Greetings! This will be my first forum post here.

I, as many newbies, have big plans to eventually build a nice pack for my long-in-progress-dream-camper-conversion, but as a starter, I figured i'd take on a smaller project:

My father's birthday is coming up soon, he recently bought land and started building stuff about but he does not have the tools necessary, I've spent some money on a few second-hand cordless 18v powertools which work fine but their batteries (NiCad) are lacking.
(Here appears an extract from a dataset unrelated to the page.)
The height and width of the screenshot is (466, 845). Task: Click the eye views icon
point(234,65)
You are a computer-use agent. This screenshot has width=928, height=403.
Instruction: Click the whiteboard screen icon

I've tried all the "Revival" techniques in the book and managed to make 1 use-able battery out of the 4 bad ones I've collected but I figured, why not try to make a battery pack myself? would be great practice for my future project.

I'm now appealing to you, seasoned 18650 wizards to look over my plan and call out any mistakes, I'm going to spill it all out, what I think can go wrong and what's my approach, hoping that this will be a great learning experience for me and my father will have two functional batteries to work with. 

My first "oopsie" came from the choice of powertools, I went with 18v because I figured, more voltage = more power right? ([1]Correct me if I'm wrong, I figure at least half of my statements in this post will be incorrect) I've done the math [2] and figured I would need a 5sXp configuration, but upon looking for a BMS for 5s [3] I've noticed my options are scarce, I then thought, could it be that the 5s configuration is not stable?[4] perhaps something to do with the voltage not being exactly optimal for use?[4] I remember I've read somewhere that achieving 12v with 18650's is awkward[5] because you'd need 3.5sXp, but didn't know anything about 18v. 

My second "oopsie" happened when I realized that power tools are, well, power hungry[6] and they can discharge their NiCad/NiMH batteries at 4C [7] (Side note, I have no clue what 4C means) I'm really confused about max draws, but a glimmer of hope came when I remembered high school physics class which taught me that wiring stuff in parallel spreads [8] the load so making the pack 5s3p [9] (Pure guesstimation on the 3p part) could/maybe/should allow the power tools to work in their max draw case? [10].

My plan of action is currently as follows:

Step 1: Aquire 16 cheap 18650 batteries with similar capacities already tested by people smarter than me from the german Ebay Kleinanzeigen website.[11]

Step 2: Look for a BMS on Amazon[12].

Step 2.5: Wonder why BMS boards have this strange "A" rating and what does it mean. (Image 1)

Step 2.78: Do a fruitless search about this ampere rating of BMS boards, guess that it has something to do with how many you put in parallel, pick the BMS with the most understandable wiring diagram and a bigger "A" rating, because perhaps it's important. [13]
step 2.99: order this: (Not yet ordered, awaiting input from you guys)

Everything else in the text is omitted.